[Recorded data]
%%

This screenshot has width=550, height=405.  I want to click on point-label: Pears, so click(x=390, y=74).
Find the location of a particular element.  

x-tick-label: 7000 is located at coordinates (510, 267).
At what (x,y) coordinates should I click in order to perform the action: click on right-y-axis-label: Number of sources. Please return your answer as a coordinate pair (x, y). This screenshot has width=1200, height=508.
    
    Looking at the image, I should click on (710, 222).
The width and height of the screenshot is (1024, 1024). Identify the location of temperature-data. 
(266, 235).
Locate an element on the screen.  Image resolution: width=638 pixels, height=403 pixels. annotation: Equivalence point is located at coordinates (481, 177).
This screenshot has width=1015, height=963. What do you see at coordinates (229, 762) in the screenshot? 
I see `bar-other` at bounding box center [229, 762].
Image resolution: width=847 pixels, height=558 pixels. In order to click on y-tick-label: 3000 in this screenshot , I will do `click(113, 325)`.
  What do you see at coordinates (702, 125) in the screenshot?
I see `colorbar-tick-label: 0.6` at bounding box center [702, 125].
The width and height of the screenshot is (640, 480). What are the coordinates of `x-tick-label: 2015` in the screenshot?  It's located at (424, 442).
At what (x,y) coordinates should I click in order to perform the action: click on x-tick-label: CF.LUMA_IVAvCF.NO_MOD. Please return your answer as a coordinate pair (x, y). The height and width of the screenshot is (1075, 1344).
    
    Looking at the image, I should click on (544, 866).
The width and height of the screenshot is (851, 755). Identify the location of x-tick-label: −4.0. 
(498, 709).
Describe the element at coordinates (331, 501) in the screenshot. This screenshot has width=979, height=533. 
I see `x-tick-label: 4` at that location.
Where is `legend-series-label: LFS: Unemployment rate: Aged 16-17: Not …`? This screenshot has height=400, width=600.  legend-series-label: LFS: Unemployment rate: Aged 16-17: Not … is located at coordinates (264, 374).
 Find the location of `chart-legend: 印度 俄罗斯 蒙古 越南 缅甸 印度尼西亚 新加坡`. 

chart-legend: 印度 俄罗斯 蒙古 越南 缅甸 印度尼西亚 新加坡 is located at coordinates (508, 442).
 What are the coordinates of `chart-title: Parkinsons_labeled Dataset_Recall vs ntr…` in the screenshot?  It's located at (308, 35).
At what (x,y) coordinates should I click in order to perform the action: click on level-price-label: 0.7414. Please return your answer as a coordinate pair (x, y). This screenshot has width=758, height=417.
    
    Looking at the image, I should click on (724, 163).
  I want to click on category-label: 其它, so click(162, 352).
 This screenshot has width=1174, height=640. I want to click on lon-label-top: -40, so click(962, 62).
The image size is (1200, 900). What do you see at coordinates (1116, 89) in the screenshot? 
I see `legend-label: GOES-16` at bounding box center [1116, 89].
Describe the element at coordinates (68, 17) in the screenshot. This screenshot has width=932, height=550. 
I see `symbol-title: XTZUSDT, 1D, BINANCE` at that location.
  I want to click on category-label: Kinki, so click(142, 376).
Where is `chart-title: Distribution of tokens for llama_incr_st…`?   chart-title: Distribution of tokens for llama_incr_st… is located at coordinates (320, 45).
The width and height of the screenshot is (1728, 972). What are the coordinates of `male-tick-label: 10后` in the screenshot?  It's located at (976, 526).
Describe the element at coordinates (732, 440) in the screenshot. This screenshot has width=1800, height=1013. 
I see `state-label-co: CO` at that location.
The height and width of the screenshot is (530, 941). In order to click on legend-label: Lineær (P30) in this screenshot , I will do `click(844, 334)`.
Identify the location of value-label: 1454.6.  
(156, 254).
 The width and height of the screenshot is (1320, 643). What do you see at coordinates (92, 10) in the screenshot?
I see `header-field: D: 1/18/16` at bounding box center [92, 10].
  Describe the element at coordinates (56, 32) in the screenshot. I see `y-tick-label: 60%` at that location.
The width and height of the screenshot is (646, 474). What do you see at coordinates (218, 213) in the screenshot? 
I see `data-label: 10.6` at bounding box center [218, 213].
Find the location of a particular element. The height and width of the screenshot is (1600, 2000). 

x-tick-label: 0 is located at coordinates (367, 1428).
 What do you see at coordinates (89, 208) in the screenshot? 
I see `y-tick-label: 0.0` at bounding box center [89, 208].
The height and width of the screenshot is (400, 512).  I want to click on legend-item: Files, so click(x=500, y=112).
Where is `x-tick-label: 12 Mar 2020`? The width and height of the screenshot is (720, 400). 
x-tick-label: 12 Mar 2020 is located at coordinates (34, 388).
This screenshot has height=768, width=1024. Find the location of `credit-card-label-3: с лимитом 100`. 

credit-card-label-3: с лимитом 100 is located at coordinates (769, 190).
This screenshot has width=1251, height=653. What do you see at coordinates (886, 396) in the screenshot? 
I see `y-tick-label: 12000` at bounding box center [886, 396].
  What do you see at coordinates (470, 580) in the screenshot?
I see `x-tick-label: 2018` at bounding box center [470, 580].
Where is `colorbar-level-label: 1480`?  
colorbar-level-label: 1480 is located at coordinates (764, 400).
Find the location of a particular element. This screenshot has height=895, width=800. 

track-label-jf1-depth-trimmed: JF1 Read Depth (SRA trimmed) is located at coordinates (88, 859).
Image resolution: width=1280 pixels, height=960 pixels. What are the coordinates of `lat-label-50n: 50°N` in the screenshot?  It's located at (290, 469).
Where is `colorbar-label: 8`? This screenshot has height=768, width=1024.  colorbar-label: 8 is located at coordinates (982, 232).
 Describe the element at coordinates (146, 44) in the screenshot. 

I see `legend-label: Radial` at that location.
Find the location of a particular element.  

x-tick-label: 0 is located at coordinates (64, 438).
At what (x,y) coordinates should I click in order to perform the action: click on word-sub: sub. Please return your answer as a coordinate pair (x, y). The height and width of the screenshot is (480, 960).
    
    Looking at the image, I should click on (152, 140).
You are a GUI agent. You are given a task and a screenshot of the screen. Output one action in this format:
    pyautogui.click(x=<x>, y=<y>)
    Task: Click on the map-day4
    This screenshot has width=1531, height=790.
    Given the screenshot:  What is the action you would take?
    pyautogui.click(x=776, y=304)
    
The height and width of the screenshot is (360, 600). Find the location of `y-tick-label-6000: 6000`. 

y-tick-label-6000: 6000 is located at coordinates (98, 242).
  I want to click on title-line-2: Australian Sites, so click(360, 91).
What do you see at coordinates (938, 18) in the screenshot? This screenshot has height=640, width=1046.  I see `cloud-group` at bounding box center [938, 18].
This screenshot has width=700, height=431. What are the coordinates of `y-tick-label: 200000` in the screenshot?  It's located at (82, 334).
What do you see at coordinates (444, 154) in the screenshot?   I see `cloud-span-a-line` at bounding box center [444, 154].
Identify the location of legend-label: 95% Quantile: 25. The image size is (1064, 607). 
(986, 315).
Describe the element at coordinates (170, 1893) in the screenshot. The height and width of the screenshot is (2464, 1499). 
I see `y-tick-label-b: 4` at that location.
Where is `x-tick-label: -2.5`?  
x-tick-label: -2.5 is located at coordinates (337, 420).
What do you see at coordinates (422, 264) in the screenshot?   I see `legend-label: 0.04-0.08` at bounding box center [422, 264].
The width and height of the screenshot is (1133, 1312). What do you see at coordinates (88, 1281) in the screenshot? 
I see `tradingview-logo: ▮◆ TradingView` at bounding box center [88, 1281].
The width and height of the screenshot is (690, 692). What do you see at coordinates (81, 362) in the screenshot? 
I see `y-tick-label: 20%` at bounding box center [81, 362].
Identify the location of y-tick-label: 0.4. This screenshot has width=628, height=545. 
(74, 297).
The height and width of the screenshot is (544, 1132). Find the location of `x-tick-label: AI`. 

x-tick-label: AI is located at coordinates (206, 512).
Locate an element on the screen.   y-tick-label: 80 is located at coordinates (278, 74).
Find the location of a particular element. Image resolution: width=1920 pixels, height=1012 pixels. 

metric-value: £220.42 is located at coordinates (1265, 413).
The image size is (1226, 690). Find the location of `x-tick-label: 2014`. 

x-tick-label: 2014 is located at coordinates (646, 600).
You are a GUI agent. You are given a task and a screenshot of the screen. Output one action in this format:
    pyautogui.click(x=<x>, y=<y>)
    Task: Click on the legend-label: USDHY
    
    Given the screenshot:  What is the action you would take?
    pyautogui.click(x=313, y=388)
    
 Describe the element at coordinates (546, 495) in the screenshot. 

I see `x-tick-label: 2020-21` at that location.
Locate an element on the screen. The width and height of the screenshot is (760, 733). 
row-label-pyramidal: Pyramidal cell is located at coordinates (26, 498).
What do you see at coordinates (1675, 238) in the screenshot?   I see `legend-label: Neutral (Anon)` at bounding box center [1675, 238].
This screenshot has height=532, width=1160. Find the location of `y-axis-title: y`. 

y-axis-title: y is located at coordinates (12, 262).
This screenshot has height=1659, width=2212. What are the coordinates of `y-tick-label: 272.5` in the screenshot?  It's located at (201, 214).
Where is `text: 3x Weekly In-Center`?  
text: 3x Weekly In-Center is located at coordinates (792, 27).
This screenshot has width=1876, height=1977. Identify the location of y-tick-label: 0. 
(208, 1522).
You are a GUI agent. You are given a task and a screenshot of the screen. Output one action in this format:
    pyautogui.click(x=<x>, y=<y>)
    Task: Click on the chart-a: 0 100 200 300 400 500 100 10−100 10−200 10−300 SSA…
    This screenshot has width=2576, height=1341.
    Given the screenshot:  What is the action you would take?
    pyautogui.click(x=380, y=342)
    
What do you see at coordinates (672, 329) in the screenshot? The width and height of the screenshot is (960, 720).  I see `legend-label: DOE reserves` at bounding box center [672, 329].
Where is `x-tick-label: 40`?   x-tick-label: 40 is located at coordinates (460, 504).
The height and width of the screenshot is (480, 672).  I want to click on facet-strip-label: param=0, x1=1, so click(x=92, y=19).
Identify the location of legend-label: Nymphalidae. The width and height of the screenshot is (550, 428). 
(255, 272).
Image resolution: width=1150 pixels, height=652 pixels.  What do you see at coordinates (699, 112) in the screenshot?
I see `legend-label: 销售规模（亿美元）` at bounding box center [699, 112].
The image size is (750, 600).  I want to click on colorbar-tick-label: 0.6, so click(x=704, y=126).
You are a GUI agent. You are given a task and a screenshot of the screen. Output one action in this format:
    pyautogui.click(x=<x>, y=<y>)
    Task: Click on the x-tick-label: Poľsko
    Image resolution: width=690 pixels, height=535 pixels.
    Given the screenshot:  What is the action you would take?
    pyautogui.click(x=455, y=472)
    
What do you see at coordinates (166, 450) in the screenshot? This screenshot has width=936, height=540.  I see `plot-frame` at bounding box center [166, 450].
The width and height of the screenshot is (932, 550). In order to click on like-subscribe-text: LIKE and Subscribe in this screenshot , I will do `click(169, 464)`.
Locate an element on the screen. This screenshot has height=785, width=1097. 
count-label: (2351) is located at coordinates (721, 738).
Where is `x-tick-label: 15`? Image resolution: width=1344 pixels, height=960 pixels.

%%

Directions. Reproduce verbatim everything in the entries from the line containing "What do you see at coordinates (422, 264)" down to the line containing "x-tick-label: 2014 is", with both of those lines included.

Result of the exercise.
What do you see at coordinates (422, 264) in the screenshot?   I see `legend-label: 0.04-0.08` at bounding box center [422, 264].
The width and height of the screenshot is (1133, 1312). What do you see at coordinates (88, 1281) in the screenshot? 
I see `tradingview-logo: ▮◆ TradingView` at bounding box center [88, 1281].
The width and height of the screenshot is (690, 692). What do you see at coordinates (81, 362) in the screenshot? 
I see `y-tick-label: 20%` at bounding box center [81, 362].
Identify the location of y-tick-label: 0.4. This screenshot has width=628, height=545. 
(74, 297).
The height and width of the screenshot is (544, 1132). Find the location of `x-tick-label: AI`. 

x-tick-label: AI is located at coordinates (206, 512).
Locate an element on the screen.   y-tick-label: 80 is located at coordinates (278, 74).
Find the location of a particular element. Image resolution: width=1920 pixels, height=1012 pixels. 

metric-value: £220.42 is located at coordinates (1265, 413).
The image size is (1226, 690). Find the location of `x-tick-label: 2014`. 

x-tick-label: 2014 is located at coordinates (646, 600).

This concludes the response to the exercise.